TAX - MICHIGAN

Rafaeli, LLC v. Oakland County

Supreme Court of Michigan - July 17, 2020 - N.W.2d - 2020 WL 4037642

Former property owners brought action against county and its treasurer, alleging due-process and equal-protection violations as well as unconstitutional taking by selling their real properties in satisfaction of their tax debts and retaining surplus proceeds from tax-foreclosure sale of their properties.

The Circuit Court granted summary disposition to county and treasurer, and denied reconsideration. Taxpayers appealed. the Court of Appeals 4803570, affirmed. Taxpayers appealed.

The Supreme Court held that:

Under the General Property Tax Act (GPTA), “forfeiture” simply permits defendants to seek a judgment of foreclosure; forfeiture does not affect title, and it does not give the county treasurer, or the state if the state is the foreclosing governmental unit, any rights, titles, or interests to the forfeited property.

Former property owners did not “forfeit” all rights, titles, and interests they had in their properties under the General Property Tax Act (GPTA) by failing to pay their real-property taxes; former owners did not use their properties for illicit purposes or commit criminal offense by not paying their property taxes.

General Property Tax Act (GPTA) did not create new rights beyond those prescribed in Michigan and United States Constitutions, and therefore former property owners could not contest legitimacy of government’s authority to foreclose on their properties for unpaid tax debts and they could not contest sale of their properties to third-party purchasers on due process grounds to extent government complied with due-process, since GPTA stated its intent to only comply with minimum requirements of due process.

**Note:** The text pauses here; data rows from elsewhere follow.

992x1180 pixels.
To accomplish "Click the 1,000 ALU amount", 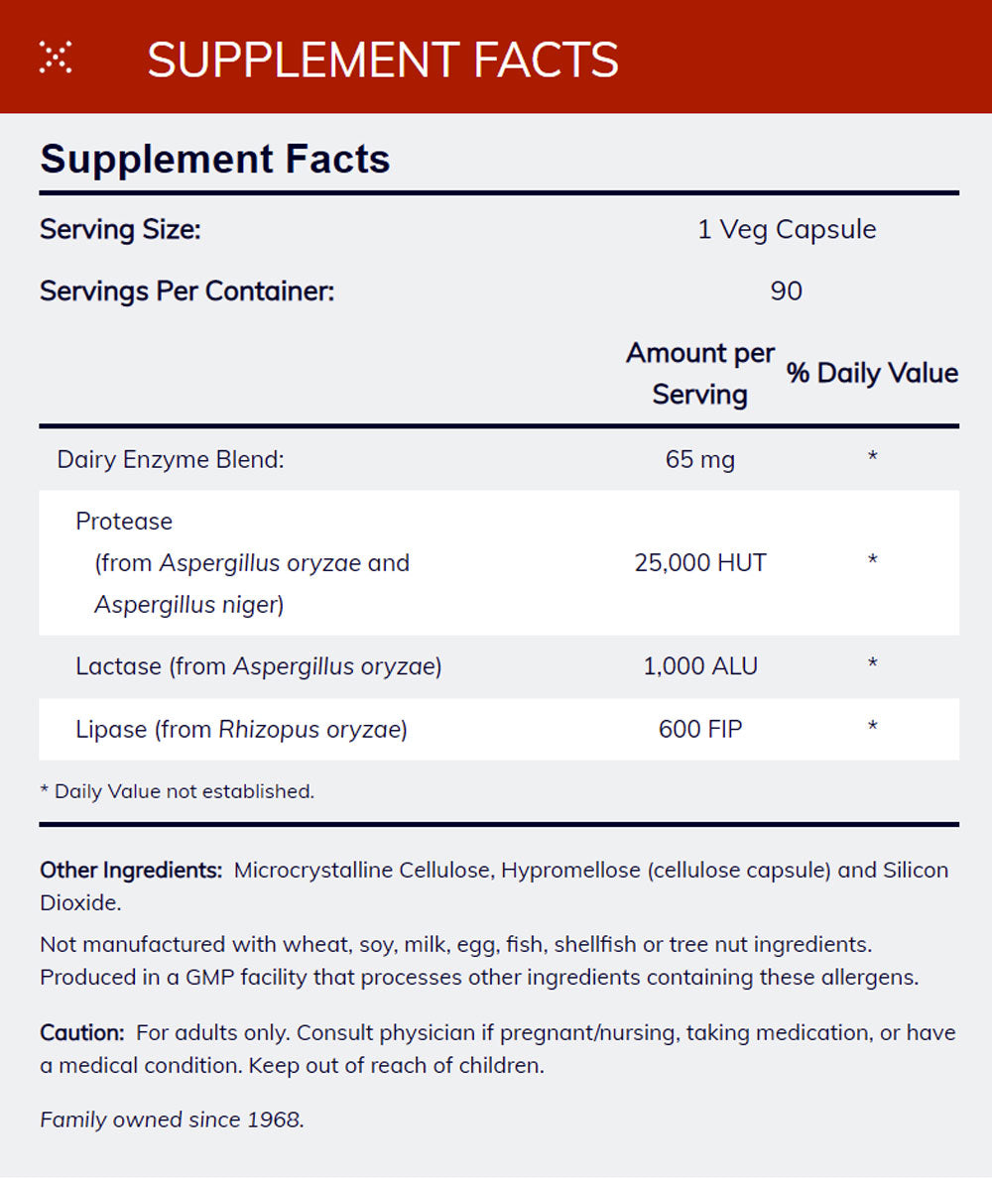I will (700, 666).
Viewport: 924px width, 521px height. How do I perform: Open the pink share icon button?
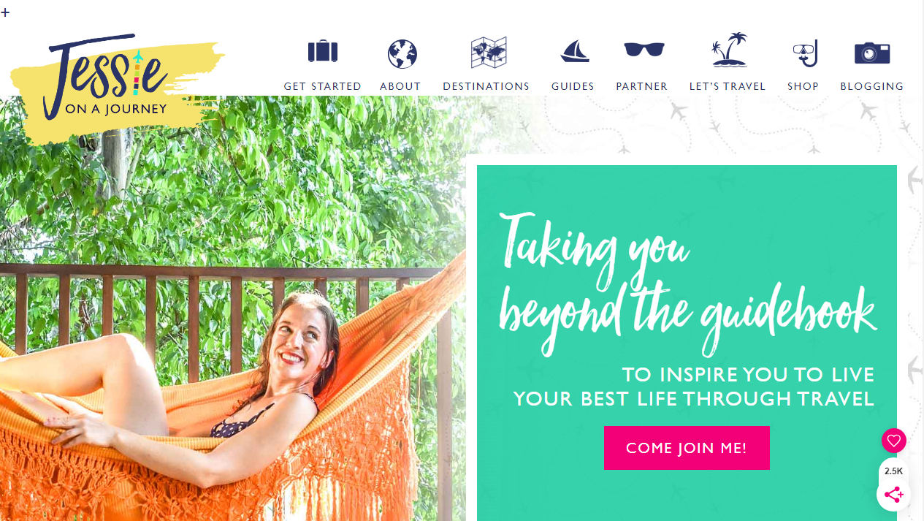893,495
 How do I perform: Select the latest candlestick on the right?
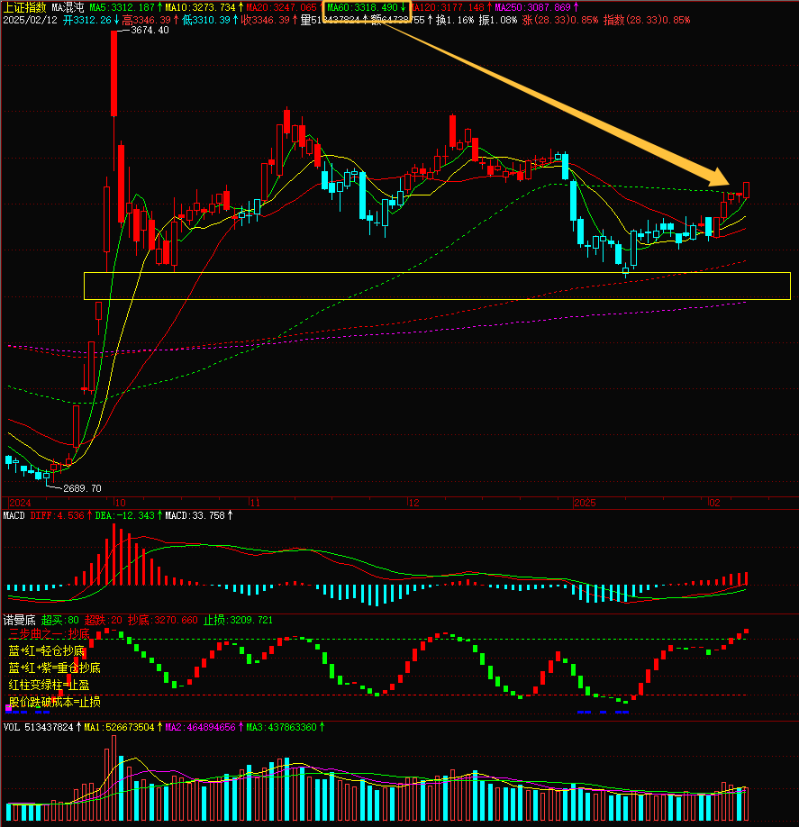pyautogui.click(x=746, y=189)
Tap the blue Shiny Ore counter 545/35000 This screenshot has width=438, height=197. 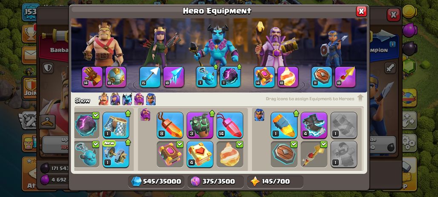click(x=156, y=181)

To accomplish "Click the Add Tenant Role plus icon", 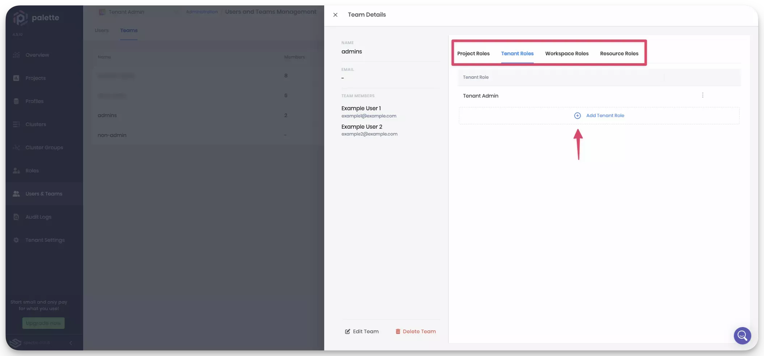I will point(577,116).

Nature of former property owners’ claim was taking without just compensation, not deprivation of property without due process of law, where former owners alleged that compliance with General Property Tax Act (GPTA) notice provisions did not justify defendants’ retention of surplus proceeds from tax sale and asked court to reverse decision of Court of Appeals and remand to circuit court for determination of just compensation.

Aggrieved property owners had cognizable, vested, common law right, protected by Michigan’s Takings Clause in inverse-condemnation action, to collect surplus proceeds from tax-foreclosure sale of his or her property, although General Property Tax Act (GPTA) did not recognize divested property owner’s right to surplus proceeds.

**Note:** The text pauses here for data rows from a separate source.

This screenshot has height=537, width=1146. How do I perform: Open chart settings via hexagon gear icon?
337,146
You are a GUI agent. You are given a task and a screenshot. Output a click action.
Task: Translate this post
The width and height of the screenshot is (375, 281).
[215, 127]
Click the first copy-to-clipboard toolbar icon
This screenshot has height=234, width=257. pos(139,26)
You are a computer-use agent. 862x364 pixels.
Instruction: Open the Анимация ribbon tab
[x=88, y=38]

Amendments to General Property Tax Act (GPTA) did not abrogate aggrieved property owners’ cognizable, vested, common law right, protected by Michigan’s Takings Clause in inverse-condemnation action, to collect surplus proceeds from tax-foreclosure sale of his or her property.

Although government was entitled to seize owners’ properties under General Property Tax Act (GPTA) to satisfy unpaid delinquent real-property taxes, as well as any interest, penalties, and fees associated with foreclosure and sale of those properties, government’s retention of surplus proceeds from tax-foreclosure sale was unconstitutional taking.

Government could not rely on its taxing power to justify retention of surplus proceeds from tax-foreclosure sale under General Property Tax Act (GPTA), since government’s ability to take taxpayers’ properties was limited by what taxpayers actually owed as result of failing to pay their taxes and therefore any physical taking of property was arbitrary and disproportionate tax.